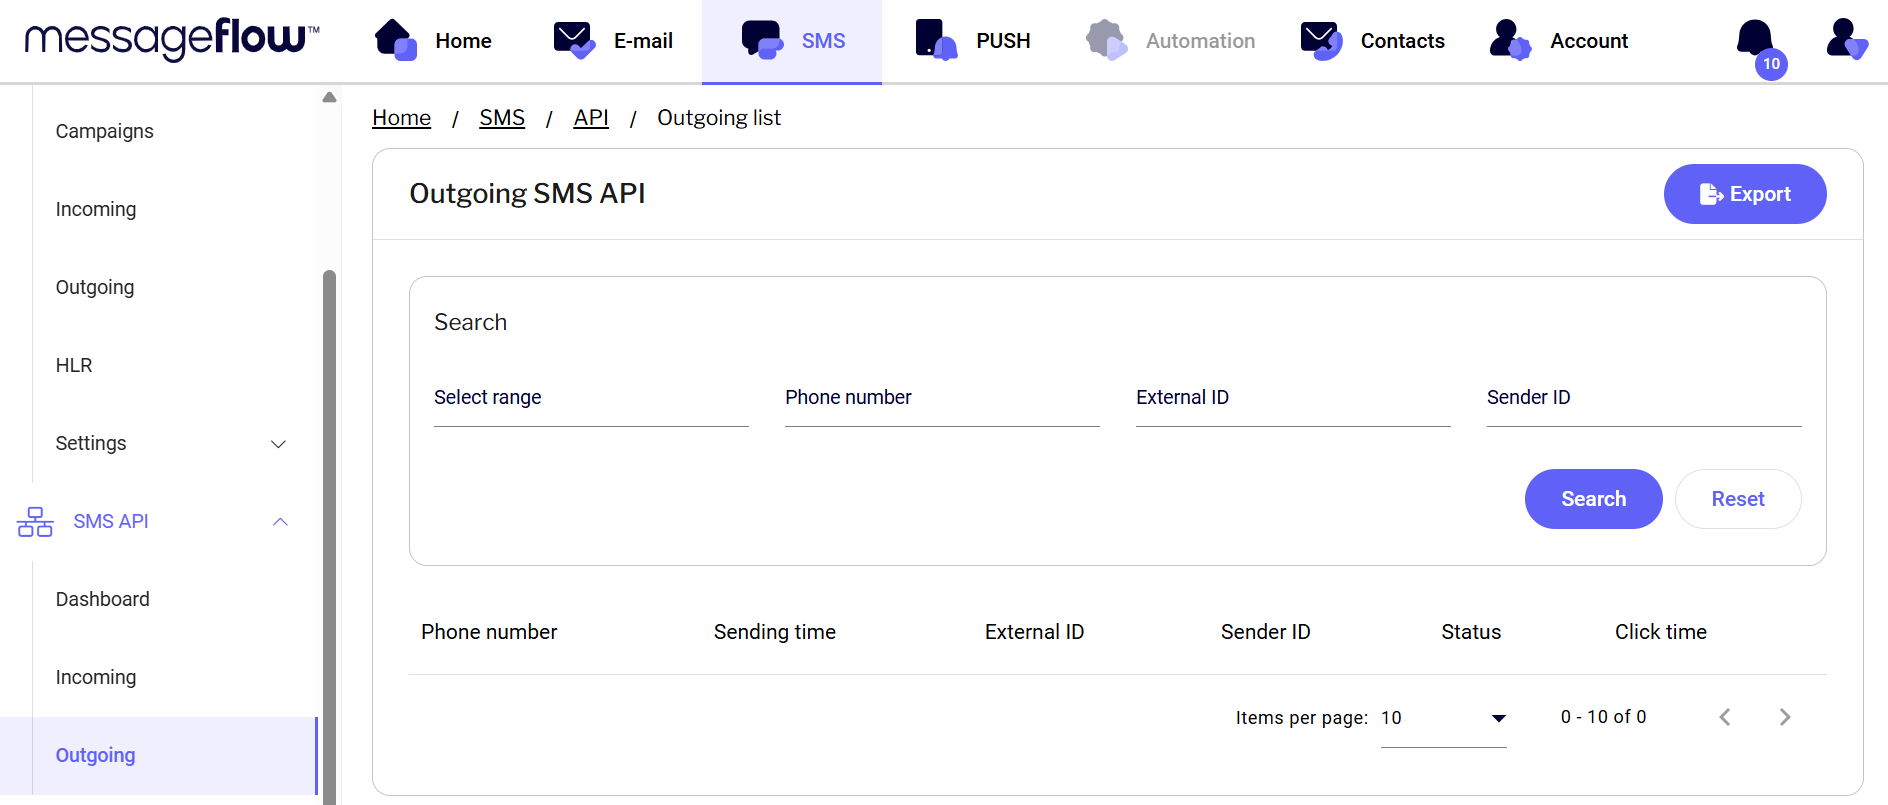The height and width of the screenshot is (805, 1888).
Task: Go to next page arrow
Action: [1785, 717]
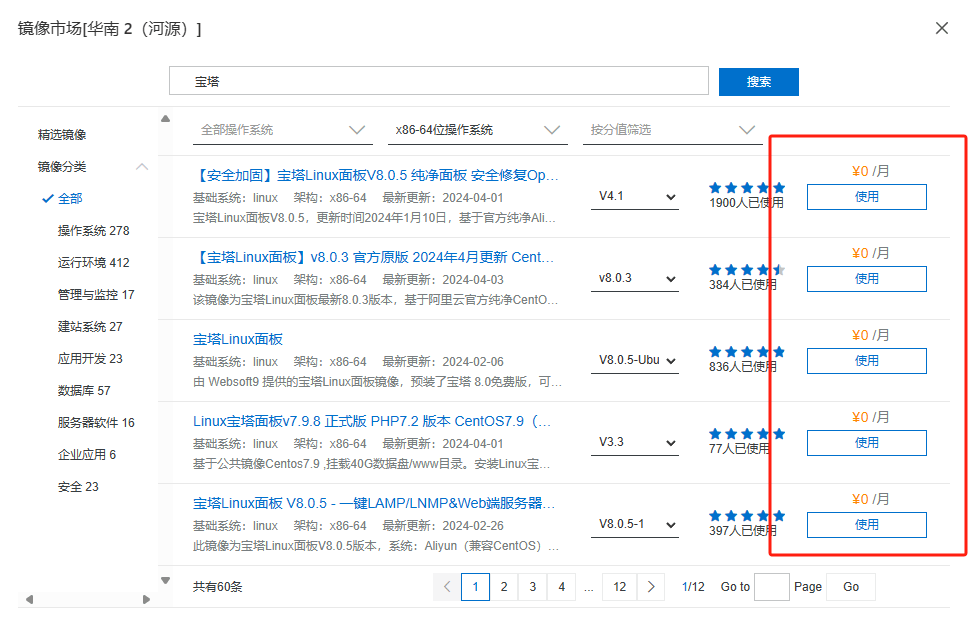Click 使用 for 宝塔Linux面板 V3.3 image
The width and height of the screenshot is (969, 622).
coord(866,443)
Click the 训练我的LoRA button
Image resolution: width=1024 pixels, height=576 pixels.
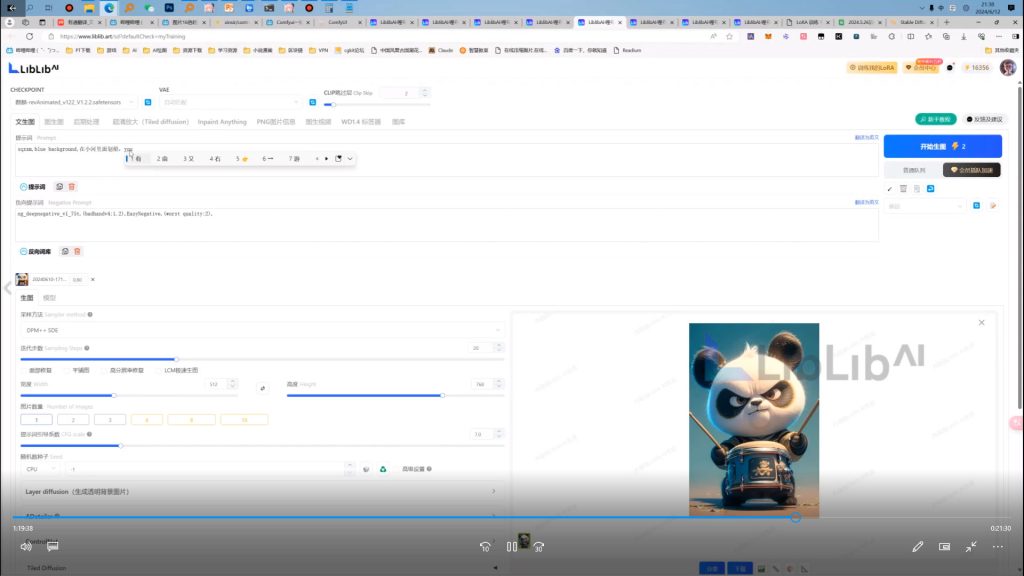point(871,68)
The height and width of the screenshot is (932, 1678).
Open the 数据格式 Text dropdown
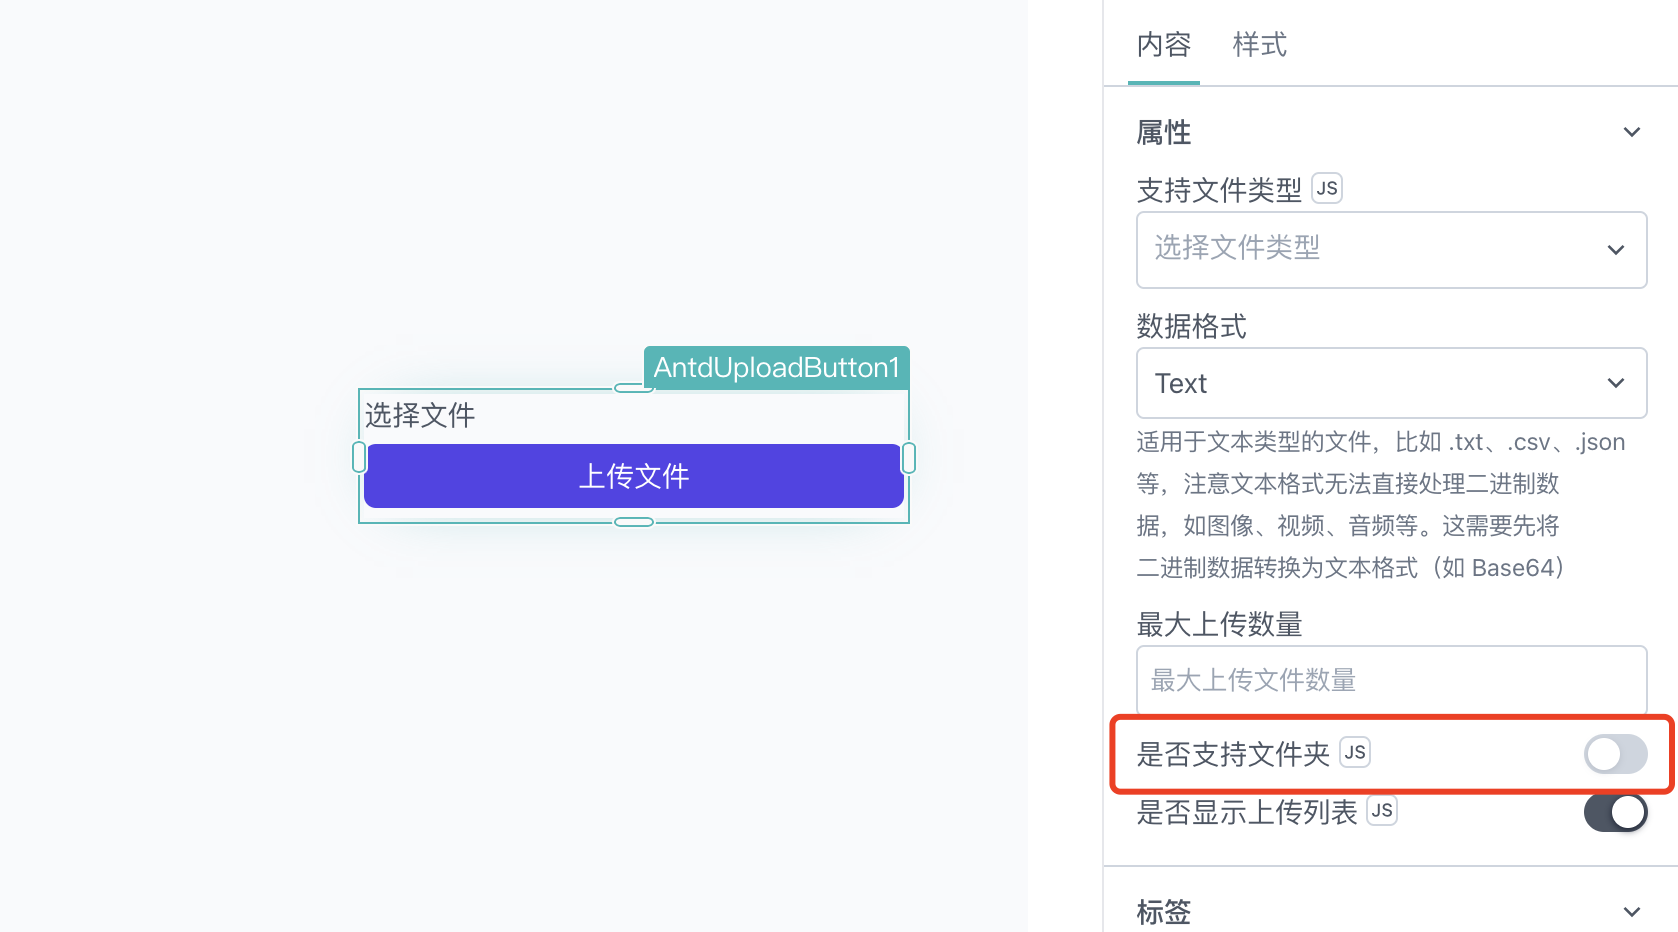point(1391,383)
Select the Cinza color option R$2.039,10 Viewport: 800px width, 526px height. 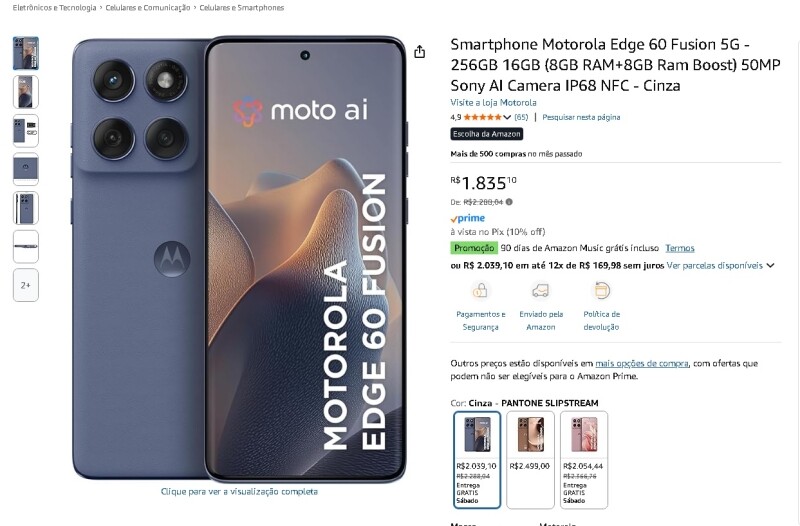pyautogui.click(x=477, y=460)
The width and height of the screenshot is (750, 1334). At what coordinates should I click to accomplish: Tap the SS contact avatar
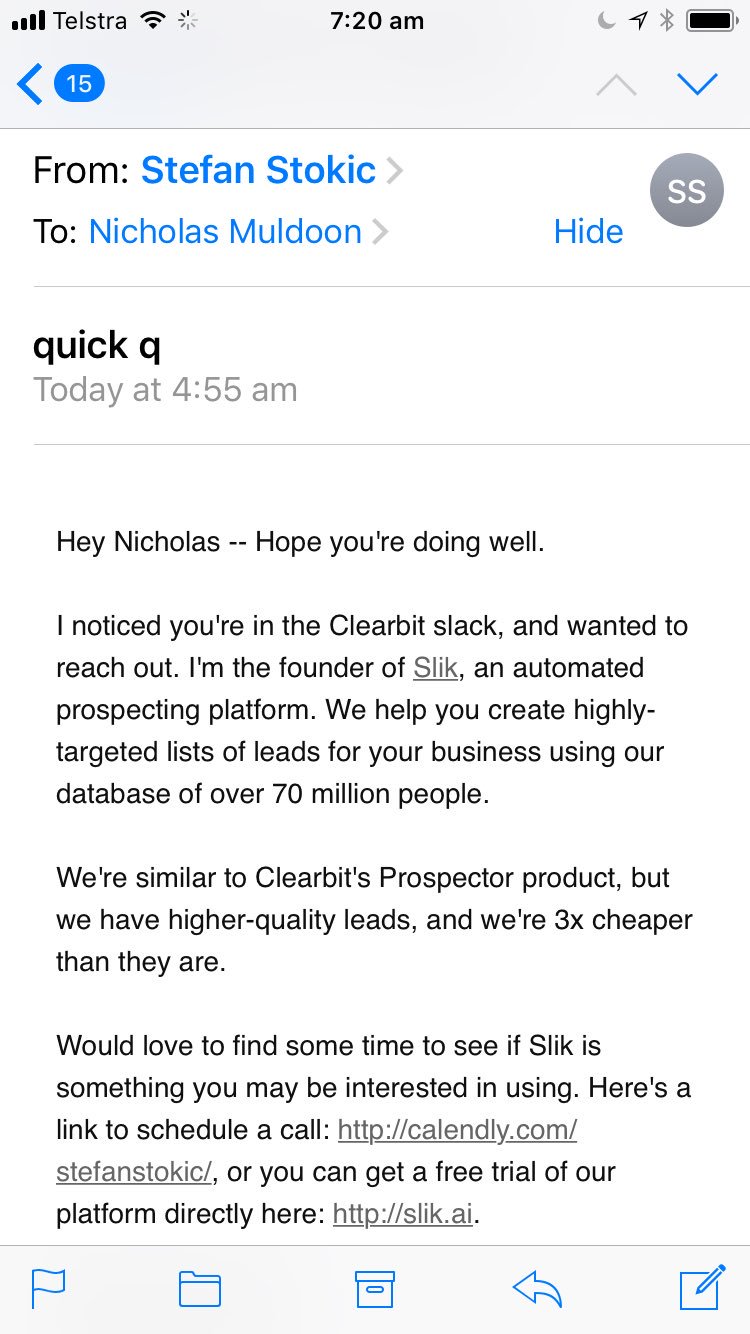686,191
======
Directions for this task :: Please transcribe the lines from the one containing "The width and height of the screenshot is (750, 1334)." to the last line of the listing, both included, exactly and with nothing added, leaving every picture out.

Expected answer ::
The width and height of the screenshot is (750, 1334). At what coordinates should I click to accomplish: Tap the SS contact avatar
686,191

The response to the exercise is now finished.